Thursday, December 3, 2009

Wildflowers of Terezin by Robert Elmer

Book Review written by Cori Van Housen

Robert Elmer’s tale of WW11 occupied Denmark grabs you from the start with engaging characters and explosive action on the streets of Copenhagen. German forces, meanwhile, plan to round up the country’s Jewish citizens for deportation, and worse. Elmer’s protagonist, the unassuming clergyman, Steffan Peterson, is likeable and humorous. He enjoys a sheltered, bookish life until he meets Hanne Abramsen, a young and determined Jewish nurse with loose connections to the Resistance. An unlikely friendship develops, awakening Steffan’s slumbering spirit, leading him out of the comfortable security of his church and into grave danger, but also deeper, more vibrant faith.

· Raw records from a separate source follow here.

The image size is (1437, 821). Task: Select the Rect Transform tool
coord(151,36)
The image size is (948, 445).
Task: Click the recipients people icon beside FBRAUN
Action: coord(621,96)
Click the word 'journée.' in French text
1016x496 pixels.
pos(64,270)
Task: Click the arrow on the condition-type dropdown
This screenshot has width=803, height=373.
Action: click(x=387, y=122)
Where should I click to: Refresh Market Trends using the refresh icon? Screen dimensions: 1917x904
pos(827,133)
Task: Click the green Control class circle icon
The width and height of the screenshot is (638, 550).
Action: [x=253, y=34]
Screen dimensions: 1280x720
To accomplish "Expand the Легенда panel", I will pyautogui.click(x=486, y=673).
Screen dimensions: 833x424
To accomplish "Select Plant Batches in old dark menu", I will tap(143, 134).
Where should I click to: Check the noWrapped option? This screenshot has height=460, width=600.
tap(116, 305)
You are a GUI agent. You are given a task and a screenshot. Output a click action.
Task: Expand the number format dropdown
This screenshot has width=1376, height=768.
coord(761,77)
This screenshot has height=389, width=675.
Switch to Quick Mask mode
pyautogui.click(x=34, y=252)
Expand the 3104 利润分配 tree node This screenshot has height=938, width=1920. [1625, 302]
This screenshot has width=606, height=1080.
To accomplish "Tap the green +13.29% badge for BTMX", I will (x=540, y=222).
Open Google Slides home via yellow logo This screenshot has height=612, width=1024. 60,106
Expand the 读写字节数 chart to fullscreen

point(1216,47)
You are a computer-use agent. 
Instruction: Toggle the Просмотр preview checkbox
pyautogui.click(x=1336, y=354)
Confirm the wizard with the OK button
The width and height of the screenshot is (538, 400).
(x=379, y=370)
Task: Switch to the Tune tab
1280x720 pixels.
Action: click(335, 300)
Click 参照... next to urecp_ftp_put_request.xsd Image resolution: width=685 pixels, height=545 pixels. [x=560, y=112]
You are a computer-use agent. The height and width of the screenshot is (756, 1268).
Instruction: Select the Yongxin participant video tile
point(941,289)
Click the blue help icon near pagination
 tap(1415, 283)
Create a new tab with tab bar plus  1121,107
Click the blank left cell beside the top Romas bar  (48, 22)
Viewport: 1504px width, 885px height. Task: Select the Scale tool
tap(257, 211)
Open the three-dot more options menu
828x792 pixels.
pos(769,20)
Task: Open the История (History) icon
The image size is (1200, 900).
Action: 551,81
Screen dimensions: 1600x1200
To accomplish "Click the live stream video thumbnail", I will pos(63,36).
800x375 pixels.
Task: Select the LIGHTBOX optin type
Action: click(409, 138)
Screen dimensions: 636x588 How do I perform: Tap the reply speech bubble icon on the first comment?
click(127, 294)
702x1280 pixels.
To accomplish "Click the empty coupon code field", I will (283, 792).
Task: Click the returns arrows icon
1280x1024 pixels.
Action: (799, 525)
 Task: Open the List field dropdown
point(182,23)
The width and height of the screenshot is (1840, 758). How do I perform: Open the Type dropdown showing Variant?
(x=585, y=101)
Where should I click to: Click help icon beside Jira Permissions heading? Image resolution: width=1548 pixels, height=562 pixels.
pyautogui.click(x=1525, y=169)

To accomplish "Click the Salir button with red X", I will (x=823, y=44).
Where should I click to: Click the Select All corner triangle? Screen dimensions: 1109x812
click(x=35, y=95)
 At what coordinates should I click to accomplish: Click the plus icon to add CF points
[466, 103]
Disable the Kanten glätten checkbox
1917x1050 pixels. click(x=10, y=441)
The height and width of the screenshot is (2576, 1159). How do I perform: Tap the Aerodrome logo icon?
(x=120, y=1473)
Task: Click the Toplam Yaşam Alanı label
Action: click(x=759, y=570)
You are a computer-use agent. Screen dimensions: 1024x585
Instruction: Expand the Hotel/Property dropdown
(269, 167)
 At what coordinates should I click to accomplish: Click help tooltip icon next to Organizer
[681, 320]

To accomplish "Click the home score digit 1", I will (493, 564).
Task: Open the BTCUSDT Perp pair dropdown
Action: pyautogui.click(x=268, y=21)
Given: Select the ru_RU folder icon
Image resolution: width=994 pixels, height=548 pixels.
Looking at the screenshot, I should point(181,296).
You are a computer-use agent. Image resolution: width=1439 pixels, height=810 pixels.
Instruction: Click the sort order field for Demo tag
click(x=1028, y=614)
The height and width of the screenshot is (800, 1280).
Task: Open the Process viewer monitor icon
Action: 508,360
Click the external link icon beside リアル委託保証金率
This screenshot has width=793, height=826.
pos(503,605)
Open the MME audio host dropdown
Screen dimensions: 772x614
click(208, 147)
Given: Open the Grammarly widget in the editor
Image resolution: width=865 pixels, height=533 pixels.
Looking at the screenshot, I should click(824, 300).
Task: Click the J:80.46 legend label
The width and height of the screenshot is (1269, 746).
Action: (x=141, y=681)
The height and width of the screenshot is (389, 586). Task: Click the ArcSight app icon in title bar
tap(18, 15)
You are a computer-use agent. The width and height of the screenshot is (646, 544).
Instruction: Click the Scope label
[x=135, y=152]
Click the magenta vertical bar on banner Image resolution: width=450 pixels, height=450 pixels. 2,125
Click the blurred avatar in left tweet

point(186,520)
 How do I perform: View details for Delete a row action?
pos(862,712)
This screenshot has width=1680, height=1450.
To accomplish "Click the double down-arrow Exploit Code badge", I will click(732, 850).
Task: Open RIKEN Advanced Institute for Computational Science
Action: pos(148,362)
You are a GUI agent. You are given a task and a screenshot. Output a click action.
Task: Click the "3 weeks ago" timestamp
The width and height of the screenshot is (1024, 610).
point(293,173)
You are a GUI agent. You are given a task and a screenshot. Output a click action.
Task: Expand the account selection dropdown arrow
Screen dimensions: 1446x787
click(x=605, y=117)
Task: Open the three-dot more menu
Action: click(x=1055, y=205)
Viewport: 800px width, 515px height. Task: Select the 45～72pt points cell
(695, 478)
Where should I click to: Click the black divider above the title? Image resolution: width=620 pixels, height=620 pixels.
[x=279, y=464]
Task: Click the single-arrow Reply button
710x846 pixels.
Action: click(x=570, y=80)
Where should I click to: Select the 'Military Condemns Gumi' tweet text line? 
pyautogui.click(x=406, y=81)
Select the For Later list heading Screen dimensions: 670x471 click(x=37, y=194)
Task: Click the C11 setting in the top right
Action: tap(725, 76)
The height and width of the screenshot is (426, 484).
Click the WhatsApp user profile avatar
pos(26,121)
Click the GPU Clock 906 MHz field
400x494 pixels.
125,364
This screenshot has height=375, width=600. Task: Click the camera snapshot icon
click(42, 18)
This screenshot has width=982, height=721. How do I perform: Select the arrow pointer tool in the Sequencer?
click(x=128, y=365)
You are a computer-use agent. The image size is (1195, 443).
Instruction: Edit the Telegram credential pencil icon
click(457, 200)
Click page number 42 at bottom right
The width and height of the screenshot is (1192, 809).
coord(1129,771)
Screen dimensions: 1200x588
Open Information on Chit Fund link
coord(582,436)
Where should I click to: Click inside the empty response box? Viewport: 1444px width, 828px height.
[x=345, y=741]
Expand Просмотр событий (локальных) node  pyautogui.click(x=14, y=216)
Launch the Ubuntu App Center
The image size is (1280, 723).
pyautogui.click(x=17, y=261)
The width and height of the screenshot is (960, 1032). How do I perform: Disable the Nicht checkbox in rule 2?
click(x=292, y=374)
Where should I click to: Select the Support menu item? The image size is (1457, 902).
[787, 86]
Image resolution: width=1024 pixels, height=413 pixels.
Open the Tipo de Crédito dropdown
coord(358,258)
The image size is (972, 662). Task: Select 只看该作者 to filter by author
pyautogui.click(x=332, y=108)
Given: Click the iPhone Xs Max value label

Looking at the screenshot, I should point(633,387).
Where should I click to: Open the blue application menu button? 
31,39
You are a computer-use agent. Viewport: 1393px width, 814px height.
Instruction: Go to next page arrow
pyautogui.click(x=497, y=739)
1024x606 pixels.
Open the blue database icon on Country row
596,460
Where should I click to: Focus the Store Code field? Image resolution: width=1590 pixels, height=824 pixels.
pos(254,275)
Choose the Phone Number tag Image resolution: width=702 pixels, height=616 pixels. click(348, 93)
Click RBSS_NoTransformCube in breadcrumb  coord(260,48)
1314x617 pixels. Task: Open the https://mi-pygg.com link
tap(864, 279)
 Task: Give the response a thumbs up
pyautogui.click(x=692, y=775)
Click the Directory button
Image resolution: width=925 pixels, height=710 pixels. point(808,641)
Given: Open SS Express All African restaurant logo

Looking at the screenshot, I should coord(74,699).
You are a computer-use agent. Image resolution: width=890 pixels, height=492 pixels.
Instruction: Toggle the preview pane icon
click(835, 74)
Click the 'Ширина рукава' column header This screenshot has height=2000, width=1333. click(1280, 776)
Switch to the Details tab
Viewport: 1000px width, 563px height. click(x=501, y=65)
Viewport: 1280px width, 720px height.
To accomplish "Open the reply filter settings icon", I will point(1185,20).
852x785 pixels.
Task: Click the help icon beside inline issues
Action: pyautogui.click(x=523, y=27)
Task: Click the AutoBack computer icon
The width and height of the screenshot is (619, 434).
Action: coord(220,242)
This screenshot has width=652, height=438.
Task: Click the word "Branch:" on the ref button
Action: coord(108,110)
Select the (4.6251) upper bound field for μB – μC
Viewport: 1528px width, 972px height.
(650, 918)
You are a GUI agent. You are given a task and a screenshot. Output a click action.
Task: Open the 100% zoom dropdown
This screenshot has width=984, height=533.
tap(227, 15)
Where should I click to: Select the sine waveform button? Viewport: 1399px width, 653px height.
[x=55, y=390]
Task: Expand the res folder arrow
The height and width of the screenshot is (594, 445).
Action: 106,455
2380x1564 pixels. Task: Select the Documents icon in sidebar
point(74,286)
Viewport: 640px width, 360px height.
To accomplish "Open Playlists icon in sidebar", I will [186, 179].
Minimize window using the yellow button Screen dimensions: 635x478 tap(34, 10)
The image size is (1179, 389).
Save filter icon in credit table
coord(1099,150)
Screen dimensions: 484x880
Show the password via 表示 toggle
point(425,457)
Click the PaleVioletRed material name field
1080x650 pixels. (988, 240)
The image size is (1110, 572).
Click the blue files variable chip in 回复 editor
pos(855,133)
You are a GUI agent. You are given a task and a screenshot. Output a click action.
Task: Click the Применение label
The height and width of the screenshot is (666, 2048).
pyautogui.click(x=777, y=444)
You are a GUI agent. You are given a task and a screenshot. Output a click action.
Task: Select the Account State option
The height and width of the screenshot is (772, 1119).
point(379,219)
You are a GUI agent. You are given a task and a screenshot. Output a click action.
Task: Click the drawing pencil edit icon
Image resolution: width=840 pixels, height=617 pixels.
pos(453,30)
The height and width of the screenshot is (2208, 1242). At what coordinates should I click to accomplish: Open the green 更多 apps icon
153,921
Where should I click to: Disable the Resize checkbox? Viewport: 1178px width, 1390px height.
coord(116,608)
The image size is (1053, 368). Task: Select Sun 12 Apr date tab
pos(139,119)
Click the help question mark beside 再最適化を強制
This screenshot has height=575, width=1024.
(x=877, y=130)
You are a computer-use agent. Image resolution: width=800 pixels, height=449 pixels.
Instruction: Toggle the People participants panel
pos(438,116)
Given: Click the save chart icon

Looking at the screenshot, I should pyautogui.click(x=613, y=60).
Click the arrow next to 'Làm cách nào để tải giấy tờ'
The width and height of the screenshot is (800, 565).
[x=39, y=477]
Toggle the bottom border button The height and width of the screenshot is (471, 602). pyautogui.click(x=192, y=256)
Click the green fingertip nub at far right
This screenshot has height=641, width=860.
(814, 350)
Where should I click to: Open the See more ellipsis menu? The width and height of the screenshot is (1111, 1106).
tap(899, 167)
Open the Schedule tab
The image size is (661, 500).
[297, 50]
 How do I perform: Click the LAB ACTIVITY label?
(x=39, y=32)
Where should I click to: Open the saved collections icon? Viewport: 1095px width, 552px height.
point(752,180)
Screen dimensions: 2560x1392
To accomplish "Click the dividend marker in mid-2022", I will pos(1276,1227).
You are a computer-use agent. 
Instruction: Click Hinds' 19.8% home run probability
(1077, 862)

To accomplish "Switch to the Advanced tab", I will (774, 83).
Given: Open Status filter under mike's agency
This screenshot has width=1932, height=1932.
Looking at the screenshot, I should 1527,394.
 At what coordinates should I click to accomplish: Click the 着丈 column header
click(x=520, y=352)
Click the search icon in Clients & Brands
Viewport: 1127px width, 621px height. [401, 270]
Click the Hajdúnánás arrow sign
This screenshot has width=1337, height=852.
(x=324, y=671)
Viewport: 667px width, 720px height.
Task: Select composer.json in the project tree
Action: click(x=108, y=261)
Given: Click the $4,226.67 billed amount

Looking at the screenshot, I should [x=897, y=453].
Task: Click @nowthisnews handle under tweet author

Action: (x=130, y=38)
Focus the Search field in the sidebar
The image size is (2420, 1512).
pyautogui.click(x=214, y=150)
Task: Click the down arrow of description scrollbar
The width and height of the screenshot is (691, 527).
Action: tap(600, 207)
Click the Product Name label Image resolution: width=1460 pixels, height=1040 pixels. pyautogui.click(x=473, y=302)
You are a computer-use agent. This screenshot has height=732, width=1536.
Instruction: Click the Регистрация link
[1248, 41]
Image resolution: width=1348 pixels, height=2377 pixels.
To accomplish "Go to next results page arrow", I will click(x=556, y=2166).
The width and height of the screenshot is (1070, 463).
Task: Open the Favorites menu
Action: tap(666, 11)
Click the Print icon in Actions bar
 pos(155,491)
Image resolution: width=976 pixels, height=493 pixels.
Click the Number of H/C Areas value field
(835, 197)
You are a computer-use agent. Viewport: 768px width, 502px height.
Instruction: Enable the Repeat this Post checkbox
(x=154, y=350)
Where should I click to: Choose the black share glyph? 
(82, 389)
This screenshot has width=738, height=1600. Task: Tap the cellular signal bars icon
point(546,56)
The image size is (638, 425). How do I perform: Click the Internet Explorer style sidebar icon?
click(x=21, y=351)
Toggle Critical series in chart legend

Elmer weaves historical fact seamlessly into his storyline, making this book not only a great read, but interesting and informative. I had never heard of the camp for which the book was named: Czechoslovakia’s Terezin. Nor had I knowledge of conditions in Denmark during the time of the Reich. It was heartening to know that Danish clergy stood against the Nazi agenda, not simply bowing to it as sometimes happened elsewhere. But Elmer neither preaches nor teaches in the usual sense. Instead, Steffan navigates the razor’s edge between obedience to God and obedience to existing (German) authorities. Not until reading the afterword do you realize how much of the story is firmly rooted in actual events, in actual places.
Elmer accomplishes the feat of communicating the terror of war without gratuitous violence or obscenity. The book is well constructed and evenly paced. Or so you think, until half way through you realize it has you by the collar and you are running with it. A sometimes tense, but thoroughly satisfying read.